Here are our current job openings

We look forward to hearing from you.

We are looking for a Pre-clinical RA Director to support product development.

Support pre-clinical aspects of product development with a focus on authoring/review of any internal and external documents (such as CSRs, CTA/IND/briefing books).
Routine review of relevant guidelines, protocols & reports, regulatory data of reference products, publications, etc.
Ensure compliance with guidelines and feedback from agencies.
Serve as RA representative in R&D product development project teams.
Review strategic documents pivotal to interaction with authorities.
Prepare and attend consultation meetings with regulatory agencies, as needed.
Contribute to authoring/review of regulatory submissions to FDA, regulatory authorities in EU and other territories, as needed.
Track, interpret and advise on US and European regulations, guidelines, procedures and policies within the scope of the company.

We are looking for an experienced System Engineer for developing new medical device in the drug delivery field (combination product).

Determine and write product and user requirements for medical device.
Coordinate technical functions though out the design process for system level behavior.
Translate requirements into designs that combine hardware, software and mechanics.
Write test protocols to verify requirements have been met.
Test sub-systems and system-level software.
Conduct risk analyses to ensure safe design.
Provide Input to automated testing tools.
Document procedures and results within the requirements of a medical device quality management system.

We are looking for an experienced Mechanical Engineer to design our new products and improve existing designs.

Design analysis.
Production and assemblies’ drawings including tolerance analysis.
Jig design and testing device, including device assembly and test.
Preparing production portfolio.
Creating work plans and task synchronization of mechanics, electronics and software teams; design review, technical risks, compliance with procedural and documentation requirements.

BSc in mechanical engineering – a must.
At least 10 years of experience in mechanical design, especially in the field of medical devices.
Extensive knowledge in the field of plastic and elastomer design.

We are looking for a QA Operations Manager to support the company’s CMC and supply chain activities, and ensure quality.

Support the CMC development process and activities, be a part of the review and approval process.
Lead or participate in root cause investigations and approve closure of investigations.
Lead or participate in risk assessment processes.
Review and approve executed MBRs, executed packaging BRs, specifications and other supporting documents.
Write various types of documents such as procedures, protocols and risk assessments.

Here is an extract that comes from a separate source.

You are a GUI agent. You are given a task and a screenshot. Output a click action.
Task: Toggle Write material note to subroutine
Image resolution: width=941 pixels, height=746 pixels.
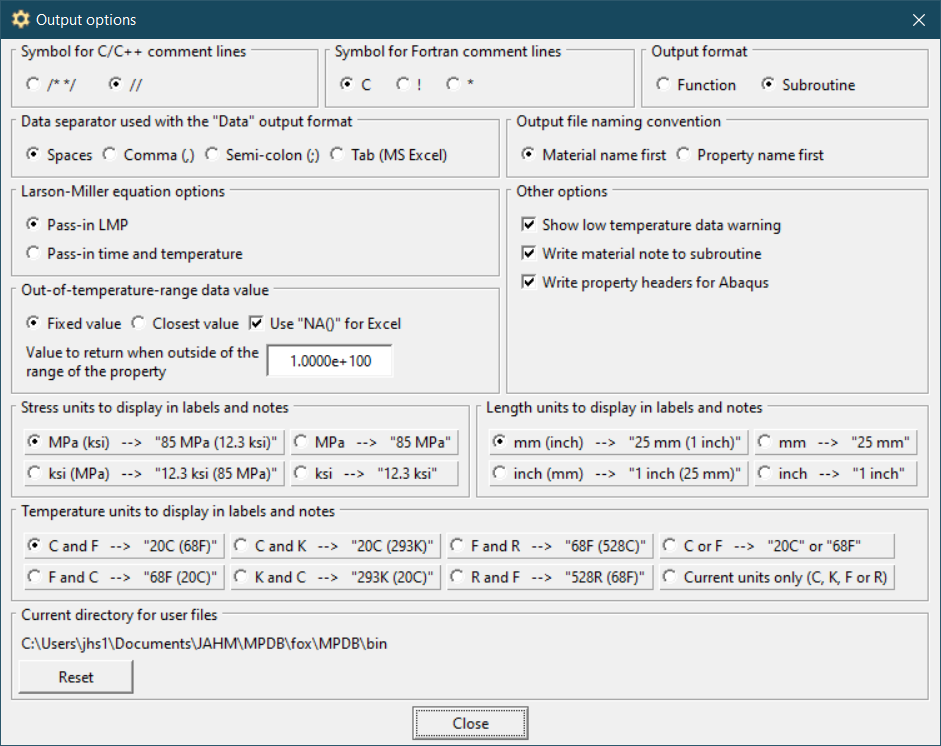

Bachelor’s degree in Life Sciences or equivalent.
At least 5 years of experience in quality systems, in the pharmaceutical or biotech industries.
Knowledge of regulatory requirements.
Fluency in Hebrew and English (written and verbal).

We are looking for a QA Device Engineer to support product development and manufacturing processes.

QA focal point for device projects in design and development processes.
Ensure device compliance with US and EU regulations.
Provide guidance on design, technical and engineering processes/documentation to ensure compliance with procedures, relevant regulations and standards.
Be responsible for reviewing and approving device development DHF and process validation/qualification documentation.
Be responsible for reviewing and approving product design and manufacturing process change controls.
Provide direction, guidance and problem solving for technical and design review activities.
Support QMS activities including: CAPA, failure investigation, non-conformance assessment, internal/external audits, and other assigned duties.

B.Sc. in Engineering or Science.
Minimum 5 years’ experience working in the medical device / pharma industry – in Quality roles.
Experience with medical device design & development, verification/validation activities, risk management, product transfer, DHF activities – an advantage.
Experience in equipment validation, process validation and Change Control process – an advantage.
Deep knowledge of Quality systems such as ISO 13485, 21 CFR 820, ISO 14971.